De plus amples renseignements figurent dans ainsi que dans l’Avis de confidentialité, l’Avis d’information – Archives publiques de l’OTC, ainsi que dans Énoncé de collecte de renseignements personnels.

Documents de référence

Coordonnées de l’OTC

Les formulaires de plainte et les présentations se rapportant aux plaintes doivent être envoyés au secrétariat de l’OTC.

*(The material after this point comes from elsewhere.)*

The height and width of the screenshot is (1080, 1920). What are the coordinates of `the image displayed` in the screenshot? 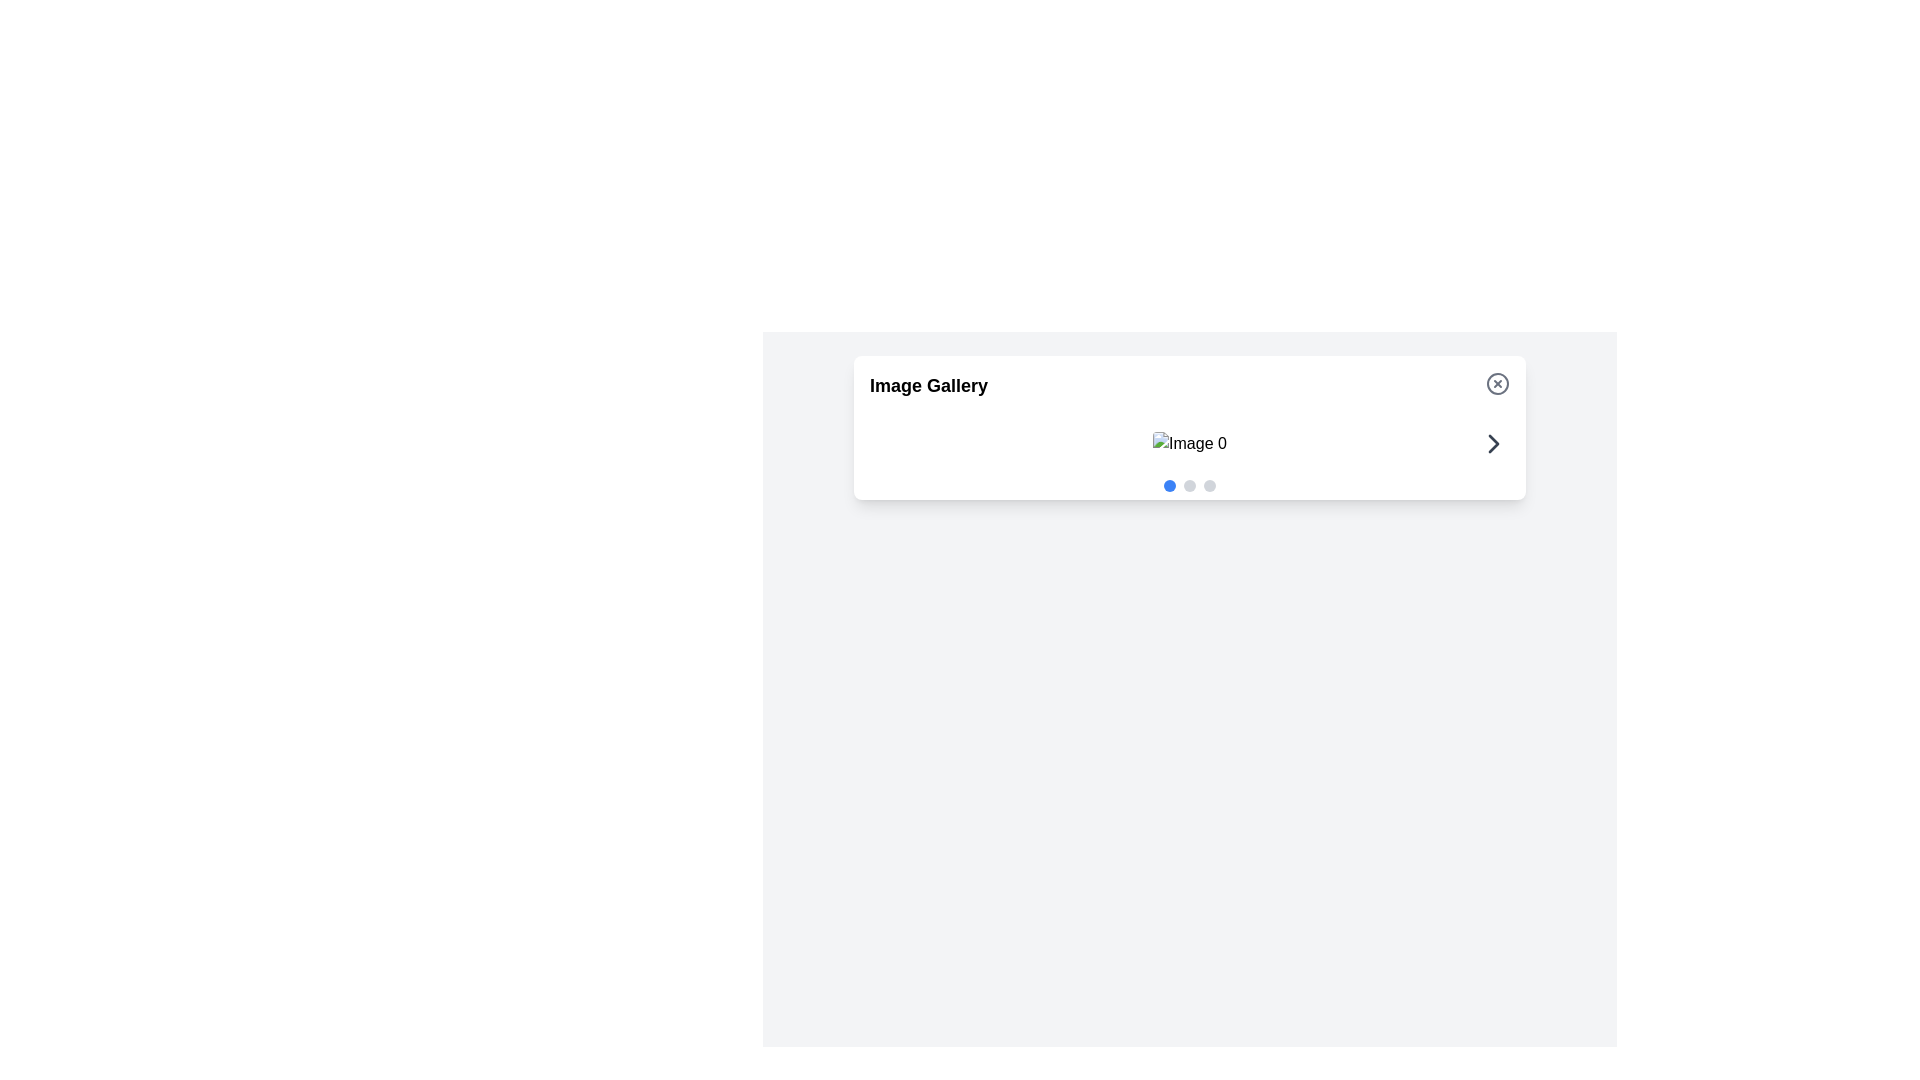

Une partie ou toute autre personne ayant des questions ou des commentaires sur la protection des renseignements personnels ou l’accès à l’information peut communiquer avec le coordonnateur de l’accès à l’information et de la protection des renseignements personnels par courriel, à OTC.AIPRP-ATIP.CTA@otc-cta.gc.ca, par téléphone au numéro général 819-743-7259 , sans frais 1-888-222-2592 ou ATS 1-800-669-5575, ou encore par courrier à l’adresse : Office des transports du Canada, Ottawa (Ontario), K1A 0N9. Pour plus de renseignements, veuillez communiquer avec nous.

Glossaire

Actes de procédure
Dans le processus décisionnel formel de l’OTC, les actes de procédure désignent les affirmations, les réponses et les répliques respectives des parties et toute autre documentation déposée auprès de l’OTC au sujet de la plainte.
Contrainte excessive
Contrainte qui impose un fardeau excessif ou déraisonnable. La contrainte devient excessive seulement lorsqu’il est impossible, peu pratique ou déraisonnable d’éliminer l’obstacle.
Fardeau de la preuve et prépondérance des probabilités
Une partie s’acquitte du fardeau de la preuve si elle présente des preuves suffisamment convaincantes à l’appui de sa position. La partie qui assume le fardeau doit établir que sa position est plus probable que celle de la partie adverse (prépondérance des probabilités). Si les positions des deux parties sont aussi probables l’une que l’autre, la partie qui a le fardeau de la preuve n’a pas assumé ce fardeau.
Handicap
Déficience notamment physique, intellectuelle, cognitive, mentale ou sensorielle, trouble d’apprentissage ou de la communication ou limitation fonctionnelle, de nature permanente, temporaire ou épisodique, manifeste ou non et dont l’interaction avec un obstacle nuit à la participation pleine et égale d’une personne dans la société. (Source: Loi canadienne sur l’accessibilité)
Mesure d’accommodement
Toute mesure permettant d’éliminer un obstacle pour une personne handicapée, notamment une modification générale à la règle, à la politique, à la pratique, à la technologie, à la structure physique ou à tout autre élément constituant un obstacle ou, si la modification générale n’est pas possible, une mesure d’accommodement personnalisée.
Obstacle
Tout élément – notamment celui qui est de nature physique ou architecturale, qui est relatif à l’information, aux communications, aux comportements ou à la technologie ou qui est le résultat d’une politique ou d’une pratique – qui nuit à la participation pleine et égale dans la société des personnes ayant des déficiences notamment physiques, intellectuelles, cognitives, mentales ou sensorielles, des troubles d’apprentissage ou de la communication ou des limitations fonctionnelles. (Source: Loi canadienne sur l’accessibilité)
Obstacle abusif
Obstacle qui peut être éliminé sans que le fournisseur de services de transport se voie imposer une contrainte excessive.
Processus décisionnel formel
Processus structuré dans le cadre duquel chaque partie présente ses arguments et ses éléments de preuve à une formation composée d’un ou de plusieurs membres de l’OTC. .
Réseau de transport fédéral
Tous les services de transport relevant de l’autorité du Parlement. Une description des services de transport faisant partie du réseau de transport fédéral se trouve à la section Compétence.